Hello! While reading the exact inference docs [6.6 Exact Offline Inference on Large Graphs — DGL 0.9.1post1 documentation], I noticed that the `inference()`

function returns the final layer embeddings of all the nodes in the graph (shown in the code snippet below).

```
def inference(self, g, x, batch_size, device):
"""
Offline inference with this module
"""
# Compute representations layer by layer
for l, layer in enumerate([self.conv1, self.conv2]):
y = torch.zeros(g.number_of_nodes(),
self.hidden_features
if l != self.n_layers - 1
else self.out_features)
sampler = dgl.dataloading.MultiLayerFullNeighborSampler(1)
dataloader = dgl.dataloading.NodeDataLoader(
g, torch.arange(g.number_of_nodes()), sampler,
batch_size=batch_size,
shuffle=True,
drop_last=False)
# Within a layer, iterate over nodes in batches
for input_nodes, output_nodes, blocks in dataloader:
block = blocks[0]
# Copy the features of necessary input nodes to GPU
h = x[input_nodes].to(device)
# Compute output.

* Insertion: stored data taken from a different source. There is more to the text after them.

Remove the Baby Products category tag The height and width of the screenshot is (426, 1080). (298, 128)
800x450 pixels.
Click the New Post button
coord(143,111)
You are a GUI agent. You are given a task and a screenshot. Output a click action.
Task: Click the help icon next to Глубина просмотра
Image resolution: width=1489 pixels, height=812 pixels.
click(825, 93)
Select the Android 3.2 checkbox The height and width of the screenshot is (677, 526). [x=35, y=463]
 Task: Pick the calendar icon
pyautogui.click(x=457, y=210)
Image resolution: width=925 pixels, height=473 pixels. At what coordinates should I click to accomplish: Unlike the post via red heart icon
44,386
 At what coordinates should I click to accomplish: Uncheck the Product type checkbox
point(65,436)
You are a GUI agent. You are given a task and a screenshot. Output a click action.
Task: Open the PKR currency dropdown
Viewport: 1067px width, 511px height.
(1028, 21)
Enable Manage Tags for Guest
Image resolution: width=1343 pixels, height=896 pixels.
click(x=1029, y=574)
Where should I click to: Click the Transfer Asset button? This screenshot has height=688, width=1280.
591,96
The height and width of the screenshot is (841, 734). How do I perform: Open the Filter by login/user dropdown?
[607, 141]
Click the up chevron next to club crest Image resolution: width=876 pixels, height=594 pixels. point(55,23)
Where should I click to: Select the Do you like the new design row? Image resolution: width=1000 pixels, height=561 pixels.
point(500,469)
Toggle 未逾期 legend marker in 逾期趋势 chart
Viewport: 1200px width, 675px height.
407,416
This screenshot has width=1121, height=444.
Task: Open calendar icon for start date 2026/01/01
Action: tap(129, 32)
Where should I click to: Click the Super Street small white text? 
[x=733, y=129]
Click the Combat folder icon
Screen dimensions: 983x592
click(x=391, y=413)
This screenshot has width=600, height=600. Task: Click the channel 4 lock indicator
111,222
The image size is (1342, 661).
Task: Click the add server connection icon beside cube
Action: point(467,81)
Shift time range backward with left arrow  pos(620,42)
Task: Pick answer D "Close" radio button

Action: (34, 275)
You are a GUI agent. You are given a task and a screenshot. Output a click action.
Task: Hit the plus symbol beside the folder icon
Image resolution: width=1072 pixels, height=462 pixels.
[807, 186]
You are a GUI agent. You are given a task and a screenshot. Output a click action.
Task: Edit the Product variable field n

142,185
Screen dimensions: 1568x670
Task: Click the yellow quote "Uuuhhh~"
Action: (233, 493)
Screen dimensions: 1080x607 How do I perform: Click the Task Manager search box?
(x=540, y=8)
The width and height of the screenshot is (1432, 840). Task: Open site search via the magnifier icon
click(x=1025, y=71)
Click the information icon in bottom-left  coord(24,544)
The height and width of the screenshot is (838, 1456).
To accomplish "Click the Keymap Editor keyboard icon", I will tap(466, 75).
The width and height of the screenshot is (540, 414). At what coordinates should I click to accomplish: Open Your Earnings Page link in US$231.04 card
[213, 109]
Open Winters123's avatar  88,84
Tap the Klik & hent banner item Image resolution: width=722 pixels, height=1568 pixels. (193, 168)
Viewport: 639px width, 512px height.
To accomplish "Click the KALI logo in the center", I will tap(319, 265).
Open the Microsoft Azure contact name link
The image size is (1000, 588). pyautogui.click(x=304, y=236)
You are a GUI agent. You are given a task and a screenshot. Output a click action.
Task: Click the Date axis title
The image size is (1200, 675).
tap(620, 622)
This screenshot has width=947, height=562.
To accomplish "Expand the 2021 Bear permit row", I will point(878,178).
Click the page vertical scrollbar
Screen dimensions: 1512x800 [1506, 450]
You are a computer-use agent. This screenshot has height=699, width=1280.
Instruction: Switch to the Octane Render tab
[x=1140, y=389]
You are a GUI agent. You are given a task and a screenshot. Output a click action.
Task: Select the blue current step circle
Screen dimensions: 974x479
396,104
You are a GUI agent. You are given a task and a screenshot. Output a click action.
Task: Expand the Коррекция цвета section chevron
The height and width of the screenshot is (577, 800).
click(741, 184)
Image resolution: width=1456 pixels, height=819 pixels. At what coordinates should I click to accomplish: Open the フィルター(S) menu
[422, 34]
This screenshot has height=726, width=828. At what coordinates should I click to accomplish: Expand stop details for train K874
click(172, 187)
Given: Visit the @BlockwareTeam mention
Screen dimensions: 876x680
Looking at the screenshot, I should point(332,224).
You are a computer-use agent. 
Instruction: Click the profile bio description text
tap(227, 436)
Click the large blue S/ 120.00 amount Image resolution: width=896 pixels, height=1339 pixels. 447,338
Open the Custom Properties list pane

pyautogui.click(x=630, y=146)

Note that this computation is the same
# but only for a single layer.
h_dst = h[:block.number_of_dst_nodes()]
h = F.relu(layer(block, (h, h_dst)))
# Copy to output back to CPU.
y[output_nodes] = h.cpu()
x = y
return y
```

I am assuming, to perform the inference on `test set`

we would need to something like `return y[g.ndata['test_mask'].nonzero().squeeze()]`

in the last line of the function. What I am confused about is why do we need to calculate the output embeddings of the whole graph, why would we not calculate it just for the complete *K*-hop neighbourhood of the test nodes?